Life-Through a train window.

I was not used to such long,idle and unproductive holidays before. It was after my Final exams and I had no other business in Chennai. So I was called to spend some days in Madurai with my parents, since, for them, I was always pre occupied and on the wheels, literally.

Days went by and with great efforts, I had spent ten full days at home, doing nothing . Absolutely nothing. I was getting restless and it was apparently visible too. So, I decided to pack up and leave to Chennai in search of a job or something. Ticket booked, things packed, I was all ready,happy to be off the epitome of boredom.

Boarding the train to Chennai, I knew the journey was going to be a long one since it was a day’s journey.

The train started leaving the station and I realised what I was leaving behind. Madurai Junction seemed so important to me at that moment. I was overwhelmed. I had gotten too comfortable at home. I was fighting off tears from falling off, lest anybody thinks that I am eloping or worse, in deep mental depression.

Finding my calmness back, I began my favorite pass time , looking through the window.

It was day break in Madurai and so, I could see the city just waking up. Crossing the Vaigai river brought back lots of memories for me. Though there is no water in it nowadays, there were people setting their small shops and ladies buying veggies for the day.

The train was fleeting along with the wind and passed through many many frames. People starting off to work, some of them just brushing their teeth, some just sitting on the platforms and planning their day, some already well into their day of selling tea,coffee and breakfast etc.
All I could do was catch a glimpse of all of them.

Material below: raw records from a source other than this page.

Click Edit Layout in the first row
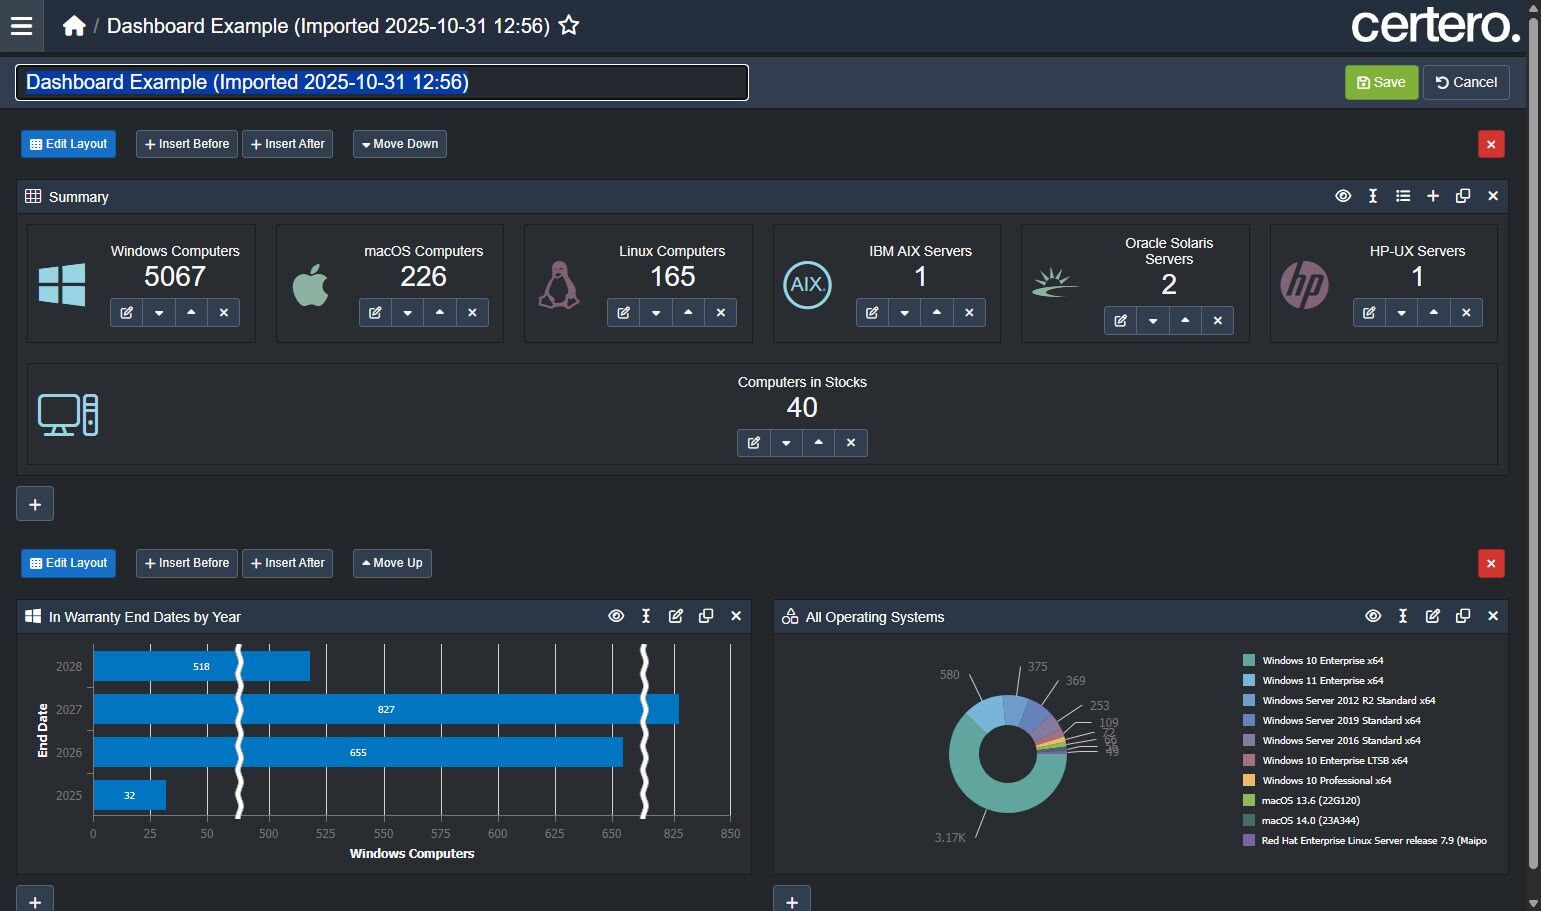 click(x=68, y=144)
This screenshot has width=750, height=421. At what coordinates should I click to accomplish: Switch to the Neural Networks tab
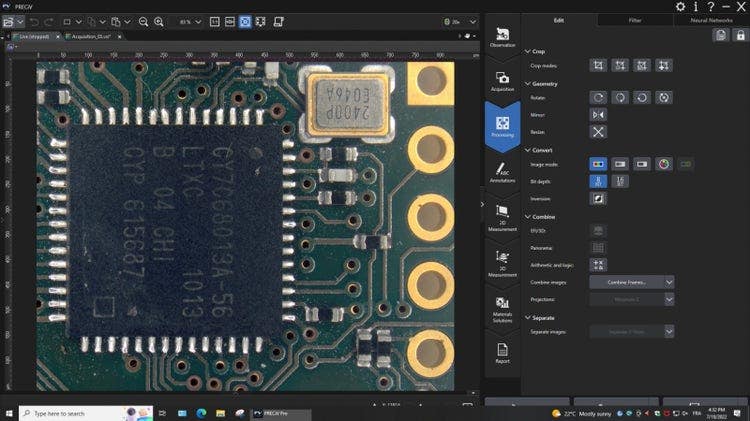coord(711,19)
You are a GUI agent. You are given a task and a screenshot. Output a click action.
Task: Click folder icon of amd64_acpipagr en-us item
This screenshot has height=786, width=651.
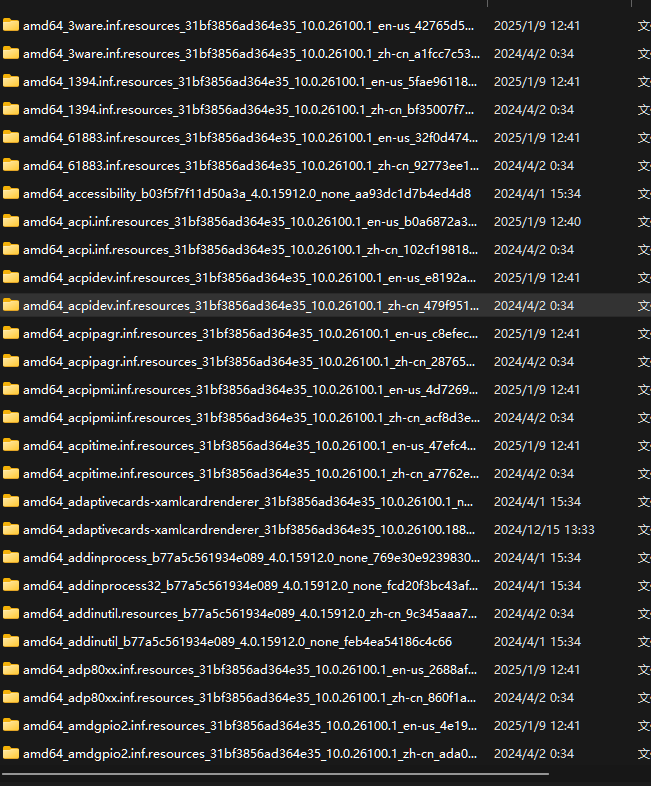[11, 333]
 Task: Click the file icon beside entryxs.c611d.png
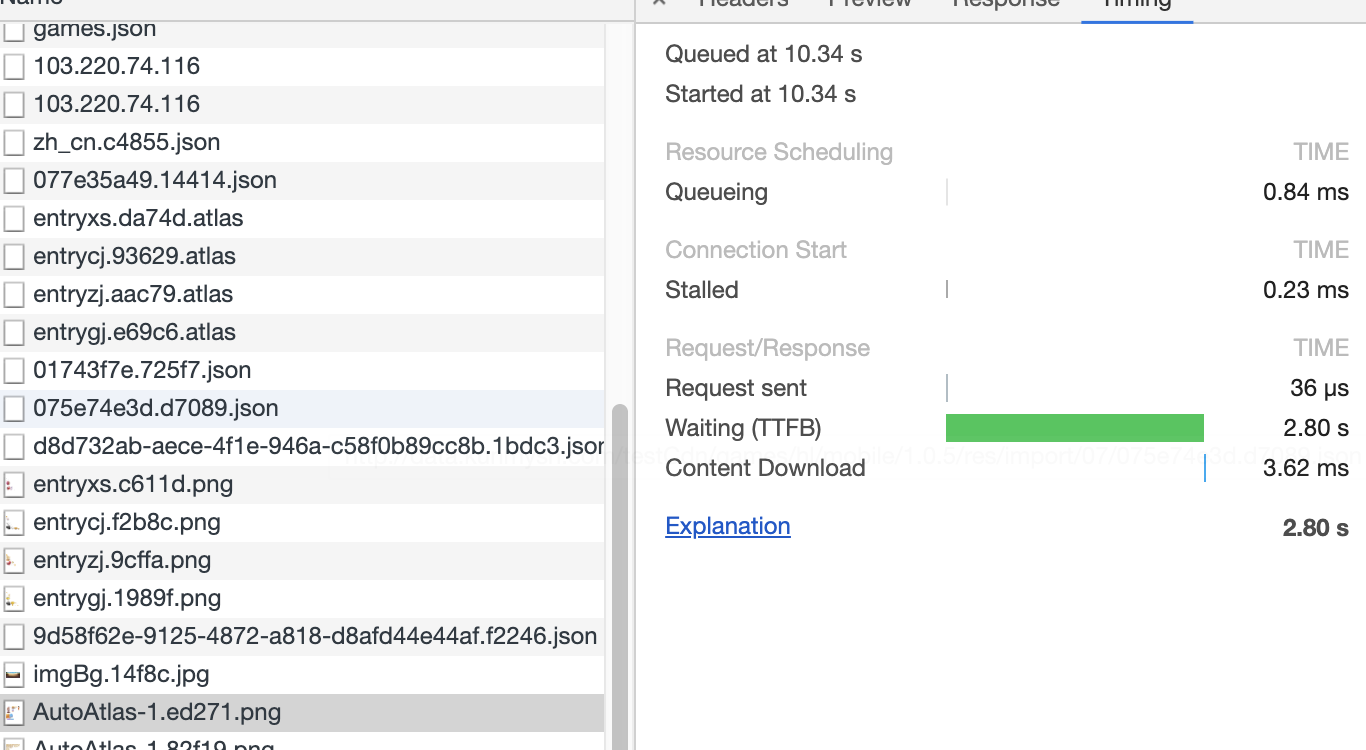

Just a glimpse, a flash, nothing more.

To me, it seemed perfect. All their lives seemed so happy and just as blemishless. Of course , I was just a visitor for a fraction of second. So it was not possible for me to know what battle each and everyone out there was fighting.

It was then that it dawned to me, this is how I am supposed to be. Life will seem perfect if we keep moving on. Staying for long and brooding over something will make us see only the imperfections and  negativities. That will not lead us anywhere nor will it give us something tangible. It is not news for us that life is unfair and that it also has flaws , but it is in our perspective that we decide what it is for us.

I happened to think so much during a train journey and I had assumed that the journey would be boring. And Lo! I just realised all these. So who knows what each of us may get.

So let us keep moving on ,even if nothing seems to go as we had planned.